Coalizioni in difficoltà
Le coalizioni in politica sono strumenti complicati da maneggiare. Se si fanno intorno ad un partito largamente preminente gli altri hanno sempre l’incubo di essere fagocitati da questo. Se raccolgono componenti più o meno alla pari è difficile che evitino comunque la tentazione di scavalcarsi reciprocamente.
Questa banale realtà la stiamo constatando tanto nella coalizione governativa quanto in quella delle opposizioni (in tutte e due prevale il primo modello). È abbastanza curioso che in entrambi i campi si invochi una coesione ideologica che dovrebbe favorire le intese: suona come un lontano retaggio di tempi in cui i partiti si coalizzavano, almeno in parte, per l’adesione ad una comune interpretazione delle prospettive politiche da proporre e ad una qualche ideologia generale. Peraltro, se si volesse dire le cose come stavano, quel tipo di coalizioni era entrato in crisi già a fine anni Settanta del secolo scorso con il fallimento della formula legata alla cosiddetta solidarietà nazionale. Dopo di allora le coalizioni erano state molto poco coese, proprio per il tramonto delle culture ideologiche: basta ricordare le tensioni in quelle fra DC, PSI e altri partiti, o la difficoltà del PCI di mettere in piedi un raggruppamento alternativo.

## Compito assegnato 1:
Disponi come tabella Markdown, con le colonne "Numero" e "Riga", le righe dei record che vanno da quella contenente "Pick the callout circle numbered 5" fino alla fine dei record, entrambi gli estremi inclusi. Tralascia le righe vuote.

[Dati sulla localizzazione di obiettivi visibili]
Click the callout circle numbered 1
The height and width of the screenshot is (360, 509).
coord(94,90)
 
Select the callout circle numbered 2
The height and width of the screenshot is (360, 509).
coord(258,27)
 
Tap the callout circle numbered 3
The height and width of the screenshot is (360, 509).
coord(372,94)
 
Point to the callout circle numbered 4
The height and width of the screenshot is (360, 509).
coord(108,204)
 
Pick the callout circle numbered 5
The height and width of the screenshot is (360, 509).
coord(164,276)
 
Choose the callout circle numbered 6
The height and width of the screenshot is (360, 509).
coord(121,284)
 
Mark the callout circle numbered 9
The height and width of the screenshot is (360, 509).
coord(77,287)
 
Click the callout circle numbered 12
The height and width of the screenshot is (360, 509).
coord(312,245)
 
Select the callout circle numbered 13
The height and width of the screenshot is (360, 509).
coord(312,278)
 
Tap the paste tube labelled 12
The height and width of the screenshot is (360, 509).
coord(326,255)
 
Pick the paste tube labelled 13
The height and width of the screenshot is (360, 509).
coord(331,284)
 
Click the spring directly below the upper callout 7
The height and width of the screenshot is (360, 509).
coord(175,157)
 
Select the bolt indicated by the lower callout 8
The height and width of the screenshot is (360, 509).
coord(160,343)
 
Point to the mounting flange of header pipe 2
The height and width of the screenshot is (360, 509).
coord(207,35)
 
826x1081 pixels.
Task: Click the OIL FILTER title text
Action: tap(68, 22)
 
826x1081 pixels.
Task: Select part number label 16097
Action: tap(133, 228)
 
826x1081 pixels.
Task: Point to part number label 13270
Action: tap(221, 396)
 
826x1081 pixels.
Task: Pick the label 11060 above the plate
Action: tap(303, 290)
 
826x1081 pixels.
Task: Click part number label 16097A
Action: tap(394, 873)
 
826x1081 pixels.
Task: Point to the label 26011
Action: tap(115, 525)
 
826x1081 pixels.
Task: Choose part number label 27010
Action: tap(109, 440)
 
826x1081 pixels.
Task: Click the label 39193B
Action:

## Compito assegnato 2:
Stabilisci se ciascuna delle seguenti affermazioni concorda con il testo sulle coalizioni politiche, rispondendo sì o no e citando esattamente le parole del testo che lo decidono: (a) in entrambe le coalizioni attuali prevale il modello costruito intorno a un partito largamente preminente; (b) le coalizioni fondate su una comune ideologia entrarono in crisi alla fine degli anni Ottanta; (c) dopo la solidarietà nazionale le coalizioni furono molto coese.

## Risposta all'esercizio 1:
| Numero | Riga |
|---|---|
| 1 | Pick the callout circle numbered 5 |
| 2 | The height and width of the screenshot is (360, 509). |
| 3 | coord(164,276) |
| 4 | Choose the callout circle numbered 6 |
| 5 | The height and width of the screenshot is (360, 509). |
| 6 | coord(121,284) |
| 7 | Mark the callout circle numbered 9 |
| 8 | The height and width of the screenshot is (360, 509). |
| 9 | coord(77,287) |
| 10 | Click the callout circle numbered 12 |
| 11 | The height and width of the screenshot is (360, 509). |
| 12 | coord(312,245) |
| 13 | Select the callout circle numbered 13 |
| 14 | The height and width of the screenshot is (360, 509). |
| 15 | coord(312,278) |
| 16 | Tap the paste tube labelled 12 |
| 17 | The height and width of the screenshot is (360, 509). |
| 18 | coord(326,255) |
| 19 | Pick the paste tube labelled 13 |
| 20 | The height and width of the screenshot is (360, 509). |
| 21 | coord(331,284) |
| 22 | Click the spring directly below the upper callout 7 |
| 23 | The height and width of the screenshot is (360, 509). |
| 24 | coord(175,157) |
| 25 | Select the bolt indicated by the lower callout 8 |
| 26 | The height and width of the screenshot is (360, 509). |
| 27 | coord(160,343) |
| 28 | Point to the mounting flange of header pipe 2 |
| 29 | The height and width of the screenshot is (360, 509). |
| 30 | coord(207,35) |
| 31 | 826x1081 pixels. |
| 32 | Task: Click the OIL FILTER title text |
| 33 | Action: tap(68, 22) |
| 34 | 826x1081 pixels. |
| 35 | Task: Select part number label 16097 |
| 36 | Action: tap(133, 228) |
| 37 | 826x1081 pixels. |
| 38 | Task: Point to part number label 13270 |
| 39 | Action: tap(221, 396) |
| 40 | 826x1081 pixels. |
| 41 | Task: Pick the label 11060 above the plate |
| 42 | Action: tap(303, 290) |
| 43 | 826x1081 pixels. |
| 44 | Task: Click part number label 16097A |
| 45 | Action: tap(394, 873) |
| 46 | 826x1081 pixels. |
| 47 | Task: Point to the label 26011 |
| 48 | Action: tap(115, 525) |
| 49 | 826x1081 pixels. |
| 50 | Task: Choose part number label 27010 |
| 51 | Action: tap(109, 440) |
| 52 | 826x1081 pixels. |
| 53 | Task: Click the label 39193B |
| 54 | Action: |

## Risposta all'esercizio 2:
(a) Sì: "in tutte e due prevale il primo modello".
(b) No: "era entrato in crisi già a fine anni Settanta del secolo scorso".
(c) No: "Dopo di allora le coalizioni erano state molto poco coese".